Extraits de la décision :

(…)

[80] Le recours de la locataire, a pour accise, les articles 1968 et 1621 du Code civil du Québec qui édictent ce qui suit: « 1968. Le locataire peut recouvrer les dommages-intérêts résultant d’une reprise ou d’une éviction obtenue de mauvaise foi, qu’il ait consenti ou non à cette reprise ou éviction. Il peut aussi demander que celui qui a ainsi obtenu la reprise ou l’éviction soit condamné à des dommages-intérêts punitifs. » « 1621. Lorsque la loi prévoit l’attribution de dommages-intérêts punitifs, ceux-ci ne peuvent excéder, en valeur, ce qui est suffisant pour assurer leur fonction préventive. Ils s’apprécient en tenant compte de toutes les circonstances appropriées, notamment de la gravité de la faute du débiteur, de sa situation patrimoniale ou de l’étendue de la réparation à laquelle il est déjà tenu envers le créancier, ainsi que, le cas échéant, du fait que la prise en charge du paiement réparateur est, en tout ou en partie, assumée par un tiers. » 

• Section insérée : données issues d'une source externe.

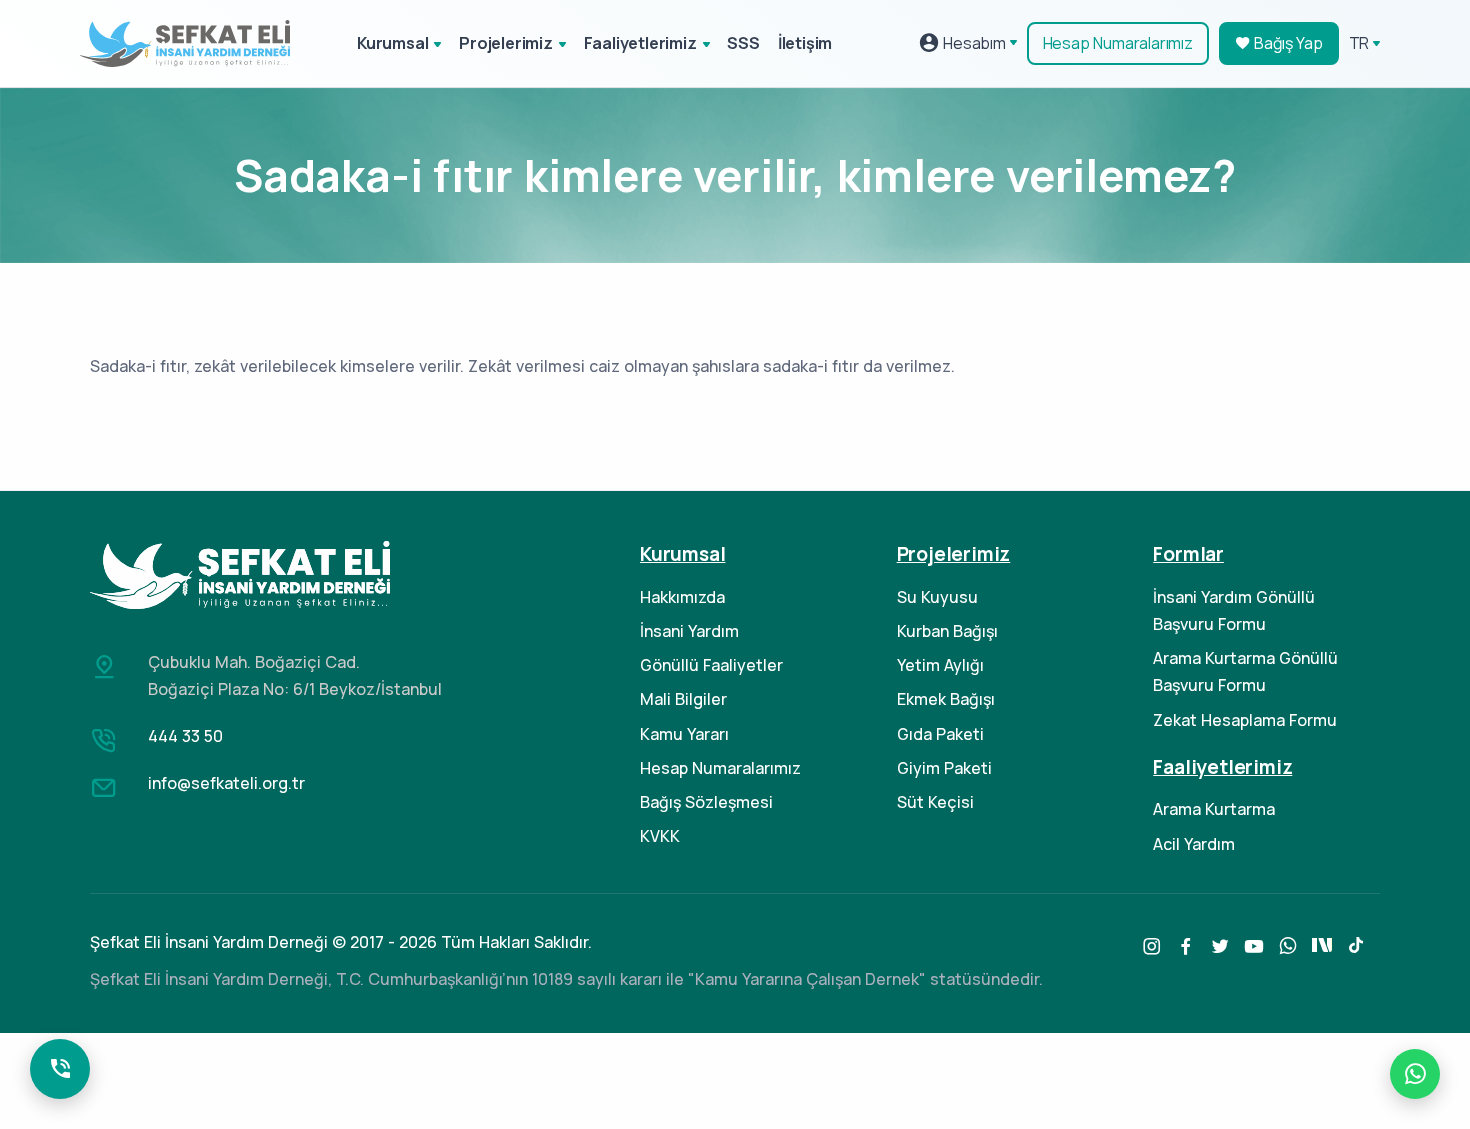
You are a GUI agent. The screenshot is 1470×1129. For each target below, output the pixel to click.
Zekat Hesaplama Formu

[81] Le Tribunal voudra aussi rappeler les règles applicables dans le cadre du fardeau de la preuve devant une instance civile. 

[82] L’article 2845 du Code civil du Québec prévoit que : « 2845. La force probante du témoignage est laissée à l’appréciation du tribunal. » Quant au fardeau qui incombe aux parties, les articles 2803 et 2804 C.c.Q. régissent celui-ci en ces termes : « 2803. Celui qui veut faire valoir un droit doit prouver les faits qui soutiennent sa prétention. Celui qui prétend qu’un droit est nul, a été modifié ou est éteint doit prouver les faits sur lesquels sa prétention est fondée. » « 2804. La preuve qui rend l’existence d’un fait plus probable que son inexistence est suffisante, à moins que la loi n’exige une preuve plus convaincante. » 

[83] La partie qui allègue que l’autre partie a violé les règles de la bonne foi et qu’elle a agi de mauvaise foi a le fardeau de la preuve. 

[84] L’article 2805 C.c.Q. édicte le principe selon lequel la bonne foi se présume toujours. 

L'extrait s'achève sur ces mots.